_DOCUMENT_
A release build should simply accept and emit the subtract.
I'm not even sure if this is reasonable to keep for debug.
Not-Signed-off-by: Richard Henderson <richard.henderson@linaro.org>
---
tcg/tcg.c | 49 ++++++++++++++++++++++++++-------------
tcg/i386/tcg-target.c.inc | 13 ++++++++---
2 files changed, 43 insertions(+), 19 deletions(-)
diff --git a/tcg/tcg.c b/tcg/tcg.c
index a507c111cf..408647af7e 100644
--- a/tcg/tcg.c
+++ b/tcg/tcg.c
@@ -3618,23 +3618,40 @@ liveness_pass_1(TCGContext *s)
do_addsub2:
nb_iargs = 4;
nb_oargs = 2;
- /* Test if the high part of the operation is dead, but not
- the low part. The result can be optimized to a simple
- add or sub. This happens often for x86_64 guest when the
- cpu mode is set to 32 bit. */
- if (arg_temp(op->args[1])->state == TS_DEAD) {
- if (arg_temp(op->args[0])->state == TS_DEAD) {
- goto do_remove;
- }
- /* Replace the opcode and adjust the args in place,
- leaving 3 unused args at the end. */
- op->opc = opc = opc_new;
- op->args[1] = op->args[2];
- op->args[2] = op->args[4];
- /* Fall through and mark the single-word operation live. */
- nb_iargs = 2;
- nb_oargs = 1;
+ /*
+ * Test if the high part of the operation is dead, but the low
+ * part is still live. The result can be optimized to a simple
+ * add or sub.
+ */
+ if (arg_temp(op->args[1])->state != TS_DEAD) {
+ goto do_not_remove;
}
+ if (arg_temp(op->args[0])->state == TS_DEAD) {
+ goto do_remove;
+ }
+ /*
+ * Replace the opcode and adjust the args in place, leaving 3
+ * unused args at the end. Canonicalize subi to andi.
+ */
+ op->args[1] = op->args[2];
+ {
+ TCGTemp *src2 = arg_temp(op->args[4]);
+ if (src2->kind == TEMP_CONST) {
+ if (opc_new == INDEX_op_sub_i32) {
+ src2 = tcg_constant_internal(TCG_TYPE_I32,
+ (int32_t)-src2->val);
+ opc_new = INDEX_op_add_i32;
+ } else if (opc_new == INDEX_op_sub_i64) {
+ src2 = tcg_constant_internal(TCG_TYPE_I64, -src2->val);
+ opc_new = INDEX_op_add_i64;
+ }
+ }
+ op->args[2] = temp_arg(src2);
+ }
+ op->opc = opc = opc_new;
+ /* Mark the single-word operation live. */
+ nb_iargs = 2;
+ nb_oargs = 1;
goto do_not_remove;
case INDEX_op_mulu2_i32:
diff --git a/tcg/i386/tcg-target.c.inc b/tcg/i386/tcg-target.c.inc
index 0d97864174..39d03fa698 100644
--- a/tcg/i386/tcg-target.c.inc
+++ b/tcg/i386/tcg-target.c.inc
@@ -2544,8 +2544,14 @@ static inline void tcg_out_op(TCGContext *s, TCGOpcode opc,
c = ARITH_ADD;
goto gen_arith;
OP_32_64(sub):
- c = ARITH_SUB;
- goto gen_arith;
+ /*
+ * Should have canonicalized all constants to add.

_SET EXERCISE_
Please return the passage of the patch from "diff --git a/tcg/tcg.c" to "-3618,23 +3618,40 @@ liveness_pass_1(TCGContext *s)", copied word for word. The lines that come after the patch play no part in this.

_GIVEN MATERIAL_
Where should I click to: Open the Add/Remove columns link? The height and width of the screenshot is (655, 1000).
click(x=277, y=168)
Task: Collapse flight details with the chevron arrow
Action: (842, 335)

_WRITTEN SOLUTION_
diff --git a/tcg/tcg.c b/tcg/tcg.c
index a507c111cf..408647af7e 100644
--- a/tcg/tcg.c
+++ b/tcg/tcg.c
@@ -3618,23 +3618,40 @@ liveness_pass_1(TCGContext *s)